Whilst the award really has nothing to do with empire anymore, its historical attachment to empire – and so to slavery and brutality – shouldn’t be overlooked

Many charity sector recipients highlighted a letter published last year by previous recipients that calls for the word ‘empire’ to be replaced with ‘excellence’, and said they would add their names to this statement, Civil Society News has reported.

Others have found the decision more clear-cut. The author and co-founder of youth marketing agency Livity, Sam Conniff, last year declined an MBE, saying he could not “wear a badge of the system that causes so much harm to the same young people I’ve spent my career in service to”. 

 

Eight hundred ‘outstanding’ individuals

Of the 1,239 people awarded on 31 December – the ‘most ethnically diverse’ honours list yet, with 14.2% from a black, Asian or minority ethnic background – 803 are people who have undertaken outstanding work in their communities either in a voluntary or paid capacity, according to the Cabinet Office. 

Honours include a knighthood for Guy Weston, whose 20-year chairmanship of the Garfield Weston Foundation has seen it become the largest family grant-making foundation in the UK. The foundation’s total grants across the UK exceed £1bn, of which over half has been granted in the last ten years. 

Other chairs to be named include Hugh Rolo of Sheffield-based social investor Key Fund; and Larissa Joy, who chairs the Social Business Trust and the Foundling Musuem, both now OBEs.

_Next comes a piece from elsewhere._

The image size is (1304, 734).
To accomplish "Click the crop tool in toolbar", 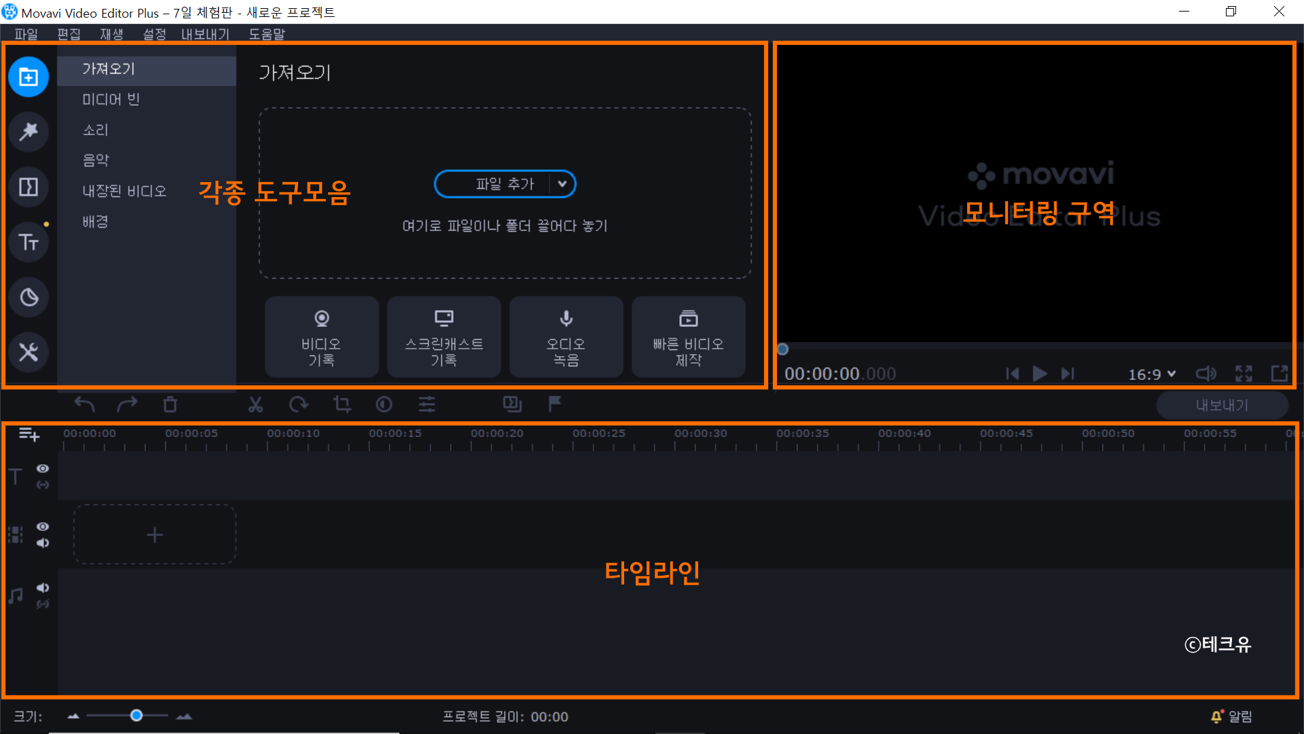I will click(x=342, y=405).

​OBEs also went to Moira Sinclair, CEO of the Paul Hamlyn Foundation; Andrew Barnett, director of the Calouste Gulbenkian Foundation UK; Carol Mack, CEO of the Association of Charitable Foundations; and ​Fozia Irfan, formerly of the Bedfordshire and Luton Community Foundation. Peter Wanless, CEO of the charity the National Society for the Prevention of Cruelty to Children (NSPCC) since 2013, was knighted. 

Infrastructure and support organisations were also recognised, with OBEs for Caron Bradshaw, CEO of the Charity Finance Group; Adeela Warley, CEO of CharityComms; Jane Ide, former CEO of umbrella body Navca; Stephen Bediako, founder and chair of The Social Innovation Partnership; Sarah Crawley, founder and CEO of the Initiative for Social Entrepreneurs in Birmingham; and Claudia Sykes, CEO of Social Enterprise Kent. 

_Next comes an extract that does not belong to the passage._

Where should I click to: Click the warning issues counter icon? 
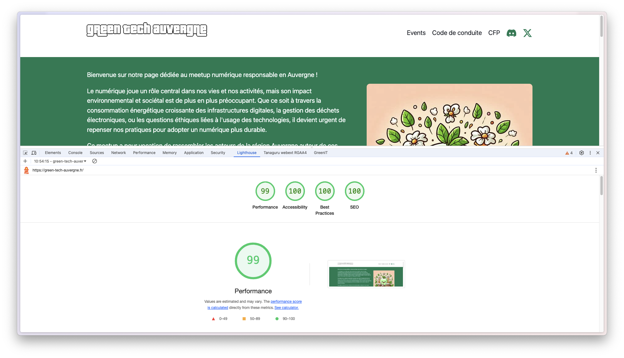tap(569, 153)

Founder Mursal Hedayat was awarded an MBE for her work with Chatterbox, a social enterprise that employs skilled refugees as language tutors, while Anwar Ali, founder and director of Oldham-based Upturn Enterprise, received an OBE for his services to social enterprise. 

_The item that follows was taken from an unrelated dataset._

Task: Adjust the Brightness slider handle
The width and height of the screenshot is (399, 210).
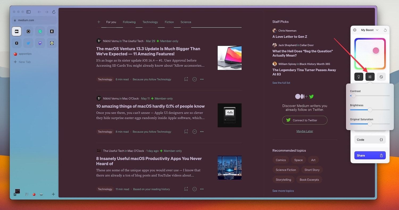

Among the many others named are also Mary Jennings, CEO of the charity FoodCycle; Joanne Hobbs, CEO of the British Youth Council, and Patricia Wheatley, CEO of Disability Arts Online, who all receive MBEs.

Public sector workers make up 14.8% of this year’s honours list and include firefighters, medical professionals, teachers, police officers and local government workers, recognised in particular for their efforts in responding to Covid-19.